Она ткнула меня в грудь пальцем, маниакальный смех сорвался с ее восхитительных губ.
— Боже, ты… Я не знаю, кто ты на самом деле. Мне кажется твое глупое правило, запрещающее называть тебя сумасшедшим или ненормальным, исходит из того, что это не только оскорбительное замечание в твой адрес, но и просто потому, что это правда. Ты сумасшедший, Джетро Хоук. И ты можешь меня ударить за такие слова, но пришло время, чтобы кто-то сказал тебе очевидное. — Ее голос сменился тихим бормотанием: — Ты придурок. Абсолютно чокнутый.
Я никогда еще не воспринимал огневую ярость слов настолько болезненно.
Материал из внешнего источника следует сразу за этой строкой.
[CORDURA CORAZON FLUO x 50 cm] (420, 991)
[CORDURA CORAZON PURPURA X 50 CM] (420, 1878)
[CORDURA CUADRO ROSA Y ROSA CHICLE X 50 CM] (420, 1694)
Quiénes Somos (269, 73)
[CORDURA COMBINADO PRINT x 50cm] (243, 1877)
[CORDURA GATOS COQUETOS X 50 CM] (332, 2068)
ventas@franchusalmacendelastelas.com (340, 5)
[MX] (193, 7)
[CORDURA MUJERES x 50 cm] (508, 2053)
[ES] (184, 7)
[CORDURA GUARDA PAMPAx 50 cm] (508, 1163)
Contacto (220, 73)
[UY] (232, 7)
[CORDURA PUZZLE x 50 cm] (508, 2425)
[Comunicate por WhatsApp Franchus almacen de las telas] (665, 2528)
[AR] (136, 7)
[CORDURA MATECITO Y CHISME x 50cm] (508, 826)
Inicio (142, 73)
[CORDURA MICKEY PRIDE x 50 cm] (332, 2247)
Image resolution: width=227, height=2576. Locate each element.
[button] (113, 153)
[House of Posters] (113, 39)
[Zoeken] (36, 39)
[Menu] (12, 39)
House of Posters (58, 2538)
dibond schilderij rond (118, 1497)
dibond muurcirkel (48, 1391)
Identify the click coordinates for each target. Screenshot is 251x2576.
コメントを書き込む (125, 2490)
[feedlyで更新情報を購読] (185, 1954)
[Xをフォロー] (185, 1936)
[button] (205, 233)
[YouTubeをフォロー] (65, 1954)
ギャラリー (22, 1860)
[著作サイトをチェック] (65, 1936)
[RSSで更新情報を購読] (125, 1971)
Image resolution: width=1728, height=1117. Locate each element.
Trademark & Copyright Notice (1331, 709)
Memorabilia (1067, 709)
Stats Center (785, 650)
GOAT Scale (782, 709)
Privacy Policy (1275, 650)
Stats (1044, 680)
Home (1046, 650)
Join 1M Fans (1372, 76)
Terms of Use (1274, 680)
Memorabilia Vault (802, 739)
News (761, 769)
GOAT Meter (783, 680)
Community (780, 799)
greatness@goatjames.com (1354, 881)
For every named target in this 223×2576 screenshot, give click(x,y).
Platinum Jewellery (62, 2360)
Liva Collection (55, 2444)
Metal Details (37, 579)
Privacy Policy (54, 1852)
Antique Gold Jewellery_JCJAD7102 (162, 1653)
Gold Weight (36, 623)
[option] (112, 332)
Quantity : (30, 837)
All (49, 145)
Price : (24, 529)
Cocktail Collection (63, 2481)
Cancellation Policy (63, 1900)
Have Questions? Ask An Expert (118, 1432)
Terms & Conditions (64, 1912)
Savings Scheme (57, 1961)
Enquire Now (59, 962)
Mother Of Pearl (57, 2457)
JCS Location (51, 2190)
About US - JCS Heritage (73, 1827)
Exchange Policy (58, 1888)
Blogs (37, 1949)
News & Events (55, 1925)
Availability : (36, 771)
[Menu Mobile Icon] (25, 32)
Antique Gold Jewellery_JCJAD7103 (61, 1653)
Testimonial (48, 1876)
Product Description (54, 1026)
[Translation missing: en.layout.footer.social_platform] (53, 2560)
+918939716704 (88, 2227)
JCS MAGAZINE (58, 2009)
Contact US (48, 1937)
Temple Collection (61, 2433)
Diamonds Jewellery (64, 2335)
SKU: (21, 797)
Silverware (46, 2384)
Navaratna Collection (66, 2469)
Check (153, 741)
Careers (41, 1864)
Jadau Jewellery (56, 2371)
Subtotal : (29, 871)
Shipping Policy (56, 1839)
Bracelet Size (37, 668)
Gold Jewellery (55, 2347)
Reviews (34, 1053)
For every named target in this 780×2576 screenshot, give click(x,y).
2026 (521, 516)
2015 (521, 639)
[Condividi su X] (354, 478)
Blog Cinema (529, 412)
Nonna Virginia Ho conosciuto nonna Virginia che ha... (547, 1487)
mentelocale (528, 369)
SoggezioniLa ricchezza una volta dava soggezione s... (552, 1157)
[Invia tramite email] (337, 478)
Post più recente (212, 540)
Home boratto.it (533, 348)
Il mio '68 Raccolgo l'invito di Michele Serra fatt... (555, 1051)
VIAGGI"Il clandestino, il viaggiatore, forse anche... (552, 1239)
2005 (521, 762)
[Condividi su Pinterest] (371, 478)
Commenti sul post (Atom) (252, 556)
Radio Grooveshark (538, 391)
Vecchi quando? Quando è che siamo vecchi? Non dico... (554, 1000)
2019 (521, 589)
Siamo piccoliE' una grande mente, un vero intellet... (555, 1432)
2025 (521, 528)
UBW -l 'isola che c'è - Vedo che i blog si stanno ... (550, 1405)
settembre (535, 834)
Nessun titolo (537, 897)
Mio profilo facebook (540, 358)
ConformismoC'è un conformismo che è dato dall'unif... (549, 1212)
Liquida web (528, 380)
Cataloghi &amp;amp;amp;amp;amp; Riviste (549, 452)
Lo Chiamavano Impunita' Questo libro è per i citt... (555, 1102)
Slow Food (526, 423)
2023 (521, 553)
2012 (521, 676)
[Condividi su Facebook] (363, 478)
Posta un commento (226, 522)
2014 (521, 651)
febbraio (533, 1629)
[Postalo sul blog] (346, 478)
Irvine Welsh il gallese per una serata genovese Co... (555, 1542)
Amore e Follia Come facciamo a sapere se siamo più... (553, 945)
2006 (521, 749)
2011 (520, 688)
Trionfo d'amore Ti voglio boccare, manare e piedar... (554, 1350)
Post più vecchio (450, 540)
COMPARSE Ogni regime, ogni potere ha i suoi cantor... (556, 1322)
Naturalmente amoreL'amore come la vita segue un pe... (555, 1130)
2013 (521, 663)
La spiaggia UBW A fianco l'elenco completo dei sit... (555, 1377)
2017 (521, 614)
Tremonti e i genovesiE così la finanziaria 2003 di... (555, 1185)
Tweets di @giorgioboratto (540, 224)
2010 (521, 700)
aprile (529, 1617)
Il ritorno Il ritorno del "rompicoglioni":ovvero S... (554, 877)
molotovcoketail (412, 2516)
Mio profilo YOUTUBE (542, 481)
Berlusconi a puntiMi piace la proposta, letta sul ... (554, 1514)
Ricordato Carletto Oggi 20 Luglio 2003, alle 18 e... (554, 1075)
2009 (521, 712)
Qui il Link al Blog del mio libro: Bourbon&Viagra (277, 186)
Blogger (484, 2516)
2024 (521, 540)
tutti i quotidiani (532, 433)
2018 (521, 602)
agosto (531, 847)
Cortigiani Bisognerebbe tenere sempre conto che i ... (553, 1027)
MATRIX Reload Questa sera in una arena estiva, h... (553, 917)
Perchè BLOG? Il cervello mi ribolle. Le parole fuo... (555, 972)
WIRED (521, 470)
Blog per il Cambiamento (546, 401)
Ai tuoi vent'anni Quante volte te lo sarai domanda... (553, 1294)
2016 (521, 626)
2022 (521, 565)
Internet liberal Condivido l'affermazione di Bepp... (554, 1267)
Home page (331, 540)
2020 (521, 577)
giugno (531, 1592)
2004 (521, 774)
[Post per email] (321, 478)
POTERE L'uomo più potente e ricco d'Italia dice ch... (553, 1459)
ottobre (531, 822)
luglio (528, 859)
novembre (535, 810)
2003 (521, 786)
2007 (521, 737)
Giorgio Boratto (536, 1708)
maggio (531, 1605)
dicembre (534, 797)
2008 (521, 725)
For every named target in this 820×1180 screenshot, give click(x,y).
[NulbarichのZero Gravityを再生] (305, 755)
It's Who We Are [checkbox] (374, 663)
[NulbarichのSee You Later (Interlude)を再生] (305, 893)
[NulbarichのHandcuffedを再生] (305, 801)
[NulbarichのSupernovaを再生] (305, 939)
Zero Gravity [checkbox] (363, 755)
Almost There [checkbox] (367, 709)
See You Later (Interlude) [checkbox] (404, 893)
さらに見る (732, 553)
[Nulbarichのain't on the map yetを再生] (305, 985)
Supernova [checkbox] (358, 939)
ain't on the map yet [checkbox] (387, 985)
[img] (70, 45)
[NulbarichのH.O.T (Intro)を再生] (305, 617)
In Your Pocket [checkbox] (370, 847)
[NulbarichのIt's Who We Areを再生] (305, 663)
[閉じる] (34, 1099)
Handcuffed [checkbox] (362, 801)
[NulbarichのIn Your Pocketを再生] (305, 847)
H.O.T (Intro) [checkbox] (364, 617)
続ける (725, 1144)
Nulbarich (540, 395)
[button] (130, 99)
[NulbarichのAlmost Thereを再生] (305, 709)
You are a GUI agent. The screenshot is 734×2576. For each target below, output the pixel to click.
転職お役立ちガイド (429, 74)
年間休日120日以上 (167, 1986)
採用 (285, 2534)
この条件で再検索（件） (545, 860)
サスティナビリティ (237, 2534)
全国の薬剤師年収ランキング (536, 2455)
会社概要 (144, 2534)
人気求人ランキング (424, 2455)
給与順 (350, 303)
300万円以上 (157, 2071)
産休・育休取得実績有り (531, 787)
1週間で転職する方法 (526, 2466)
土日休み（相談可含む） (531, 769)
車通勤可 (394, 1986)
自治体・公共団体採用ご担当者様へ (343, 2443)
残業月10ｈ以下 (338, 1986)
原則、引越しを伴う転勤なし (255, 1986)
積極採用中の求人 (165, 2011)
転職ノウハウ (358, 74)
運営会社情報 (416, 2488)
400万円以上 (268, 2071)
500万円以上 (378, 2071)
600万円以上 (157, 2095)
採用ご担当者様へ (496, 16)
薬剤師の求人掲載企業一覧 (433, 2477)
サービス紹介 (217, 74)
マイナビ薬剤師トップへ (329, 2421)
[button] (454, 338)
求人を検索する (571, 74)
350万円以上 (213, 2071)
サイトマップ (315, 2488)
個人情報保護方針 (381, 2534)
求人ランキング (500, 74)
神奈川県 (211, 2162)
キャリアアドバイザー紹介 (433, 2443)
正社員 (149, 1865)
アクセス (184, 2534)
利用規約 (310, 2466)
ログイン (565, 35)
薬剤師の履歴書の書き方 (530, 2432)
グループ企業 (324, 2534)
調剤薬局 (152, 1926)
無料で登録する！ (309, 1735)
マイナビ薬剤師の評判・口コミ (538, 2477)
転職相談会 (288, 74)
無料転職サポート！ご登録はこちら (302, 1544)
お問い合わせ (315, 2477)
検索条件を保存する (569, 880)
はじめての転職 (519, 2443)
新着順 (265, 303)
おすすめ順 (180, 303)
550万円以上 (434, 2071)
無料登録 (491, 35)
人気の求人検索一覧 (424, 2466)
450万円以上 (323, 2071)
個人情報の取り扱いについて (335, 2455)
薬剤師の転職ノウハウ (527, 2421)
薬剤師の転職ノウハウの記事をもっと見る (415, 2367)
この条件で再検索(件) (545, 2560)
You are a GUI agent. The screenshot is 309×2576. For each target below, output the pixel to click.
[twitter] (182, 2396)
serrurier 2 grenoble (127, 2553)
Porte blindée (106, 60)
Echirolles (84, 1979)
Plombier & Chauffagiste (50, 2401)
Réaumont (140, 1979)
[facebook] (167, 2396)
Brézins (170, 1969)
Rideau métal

Схватив ее за бриллиантовый воротник, я оттеснил ее назад, пока ее спина не прижалась к стене. Опустив голову, чтобы мой рот на мгновение задержался у ее, я прошептал:
— А ты Уивер, которая позволила чокнутому Хоук побывать между своих ног. Ты та, кого нужно проклинать, но никак не меня. У меня есть оправдание за то, кем я являюсь. А у тебя? У тебя нет оправдания тому, что ты всегда становишься влажной рядом со мной, — как ты там меня назвала, — сумасшедшим Хоук.
Ее губы искривились в злой усмешке. Я напрягся, ожидая ее огненного гнева.
Наши глаза встретились, излучая ярость.
Затем что-то произошло.
Что-то щелкнуло.
Гнев сменился желанием.
Желание стало сумасшествием.
Я не мог устоять перед безумной силой влечения.
— Пошло все на хрен.
Я поцеловал ее
Она вскрикнула, когда мои губы приникли к ее. Без какого-либо сопротивления, я вжался всем своим телом в извивающееся тело Нилы, неумолимо прижимая ее к стене. Моя нога протиснулась между ее сжатых ног, раздвигая их широко в стороны, прижимаясь бедром к ее клитору.
Ее рот на мгновение оставался безучастным к моему агрессивному натиску, пока ее бедра невольно толкались у моей ноги. Мой живот сжался, и все, что я пытался спрятать, утаить ранее, вырвалось наружу неконтролируемым потоком.
Жар.
Влажность.
Твердость.
Боль настолько жестко отдавалась у меня в груди, что слезы практически выступали на моих глазах.
Затем боль.
Я отпрянул назад, когда острые зубы Нилы вонзились в мою нижнюю губу. Я прошелся языком по нежной израненной плоти. Она прокусила кожу.
Кровь.
Металлический привкус.
Жизнь.
Ее грудь приподнималась и опадала; ее глаза источали дикость и посылали предупреждения, которые сбивали с толку и противоречили друг другу. Она чувствовала все то же, что и я. Но она испытывала ненависть по отношению ко мне за это.
Слишком плохо. Мне было необходимо больше.
Я схватил ее, впечатался в ее тело и завладел ее ртом. Предлагая ей свою кровь, принуждая ее наслаждаться моей раной и приглашая ее разделить мою глубокую боль.
Она неистово извивалась и боролась, но под всепоглощающей яростью скрывалось все тоже обезображенное желание, которое превращало нас из врагов в нечто большее.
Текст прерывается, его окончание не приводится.